Here’s an example of the casual racism of the time.
This picture was
probably taken around 1958. It shows a group of us from the flats on our way to a fancy dress
competition at our primary school.
Although there were black children at the school, it was thought
perfectly acceptable for someone to go as one of the black-and-white minstrels.
By the way, I’m the Benny Hill look-alike (not in fancy dress) on the right. My brother is Father Christmas. This may be a record of the day on which I
found out that he isn’t real…
Some of the social engineering worked.
Most of us did go to the local primary - the only exception I can recall
being Kelvin MacKenzie, who (as I remember) was at a posh prep school some distance away. But more
people from our side of the fence stayed on to the sixth form and university,
and more from the other side ended up in prison. As it turned out, housing wasn’t the complete
answer to inequality – the aspirations and background of the parents in those
homes mattered too.
In some ways, what the experiment did was simply jolt old-fashioned snobbery
one rung down the social ladder. Although I can remember no trouble emanating
from the Yellow Blocks, I have to admit that I was brought up with an
assumption that we were ‘better’ than the people living there. This was the
exact opposite of what the social engineers had in mind. Our flats gave people who - before the war - would
have been looked down on by their 'betters' in some suburban enclave a
platform of their own from which to look down on others.
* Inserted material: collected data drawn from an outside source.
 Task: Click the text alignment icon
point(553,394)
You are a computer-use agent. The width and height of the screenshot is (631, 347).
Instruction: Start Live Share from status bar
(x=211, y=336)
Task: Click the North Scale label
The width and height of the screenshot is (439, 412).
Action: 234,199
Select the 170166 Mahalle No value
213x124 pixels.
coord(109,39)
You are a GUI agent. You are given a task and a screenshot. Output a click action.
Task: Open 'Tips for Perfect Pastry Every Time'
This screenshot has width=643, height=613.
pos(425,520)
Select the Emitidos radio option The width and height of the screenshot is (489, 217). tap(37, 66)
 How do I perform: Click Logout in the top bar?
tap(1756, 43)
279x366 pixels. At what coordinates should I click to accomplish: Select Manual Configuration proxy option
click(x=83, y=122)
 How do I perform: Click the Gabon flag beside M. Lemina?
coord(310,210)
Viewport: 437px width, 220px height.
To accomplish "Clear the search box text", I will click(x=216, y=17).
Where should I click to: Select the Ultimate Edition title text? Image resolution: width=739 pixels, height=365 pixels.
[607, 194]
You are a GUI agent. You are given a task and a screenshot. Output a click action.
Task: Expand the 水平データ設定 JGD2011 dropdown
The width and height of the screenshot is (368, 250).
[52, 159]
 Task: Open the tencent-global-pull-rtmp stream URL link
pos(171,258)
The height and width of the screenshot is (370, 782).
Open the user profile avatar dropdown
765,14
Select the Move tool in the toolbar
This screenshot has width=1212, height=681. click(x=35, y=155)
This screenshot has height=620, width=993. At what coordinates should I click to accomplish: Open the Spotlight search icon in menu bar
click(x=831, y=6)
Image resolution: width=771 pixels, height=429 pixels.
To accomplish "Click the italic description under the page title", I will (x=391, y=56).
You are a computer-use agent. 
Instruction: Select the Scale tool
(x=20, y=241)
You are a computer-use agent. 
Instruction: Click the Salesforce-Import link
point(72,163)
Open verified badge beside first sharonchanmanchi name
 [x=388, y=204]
Given that many of the residents worked on
tabloid newspapers, maybe that had a part to play in disseminating the idea
that ‘real’ council estates were places for lesser, feckless, beings.
And it got worse…
When the Right to Buy came in,
our flats were among the first to go, and they were rapidly sold on. Nestled alongside two major hospitals, they
were snapped up by doctors needing crashpads and yuppies getting their first
step on London’s Housing ladder. The
playground was turned into a car park.
They probably have entryphones now. I just looked on the internet. A three bedroom flat there will set you back more
than £330,000 these days.
In the early fifties, our block of flats was part of a much bigger social enterprise. We were not far from the pioneering Peckham
Health Centre, though by the 1960s it was little more than a swimming pool.
The familiy planning clinic (where sixth formers from my school handed over
a guinea to get the pill, and where we were shocked
to discover that the nurse there was a resident of our flats) had been the very first in London.
No
doubt some of the early residents of our flats had gone there out of idealism – even hoping to
walk in the shoes of the pioneers who had set up the Health Centre and the clinic. I remember babysitting for a young couple
when I was in my teens. They told me that they had come because they wanted to
live in a ‘community’. It was the first
time I had heard the word. Those young hippies were doomed to disappointment. Most of our parents never spoke to anyone in the Yellow Blocks. They probably felt they were doing them a favour simply by being there
– gently raising the tone.
In the end, almost
all the tenants of our flats sold up and moved on as soon as they had the chance -- happy to leave those in the Yellow Blocks and the council's rules
behind them.
That probably wasn’t what Alderman Houghton had in mind.
This is absolutely fascinating. I have close relatives living in Camberwell - in private accommodation, but very much interspersed between enormous tower blocks. The area seems to be changing, becoming much more mixed, but I wonder how much social integration there actually is.
ReplyDeleteFascinating - thank you!
ReplyDeleteMost interesting indeed,Ellie as ever.
ReplyDeleteI loved this post, and didn't want it to end. Fascinating from the aspect of social history, but just as enthralling for the details of a child growing up at that time. I wonder if Alderman Houghton ever realized he was a kind of childhood ogre - did you tell him?
ReplyDeleteThis is a fascinating insight into the haphazard and piecemeal attempts to overcome the class barriers in England. Sadly no party has ever thrown their full energy into it.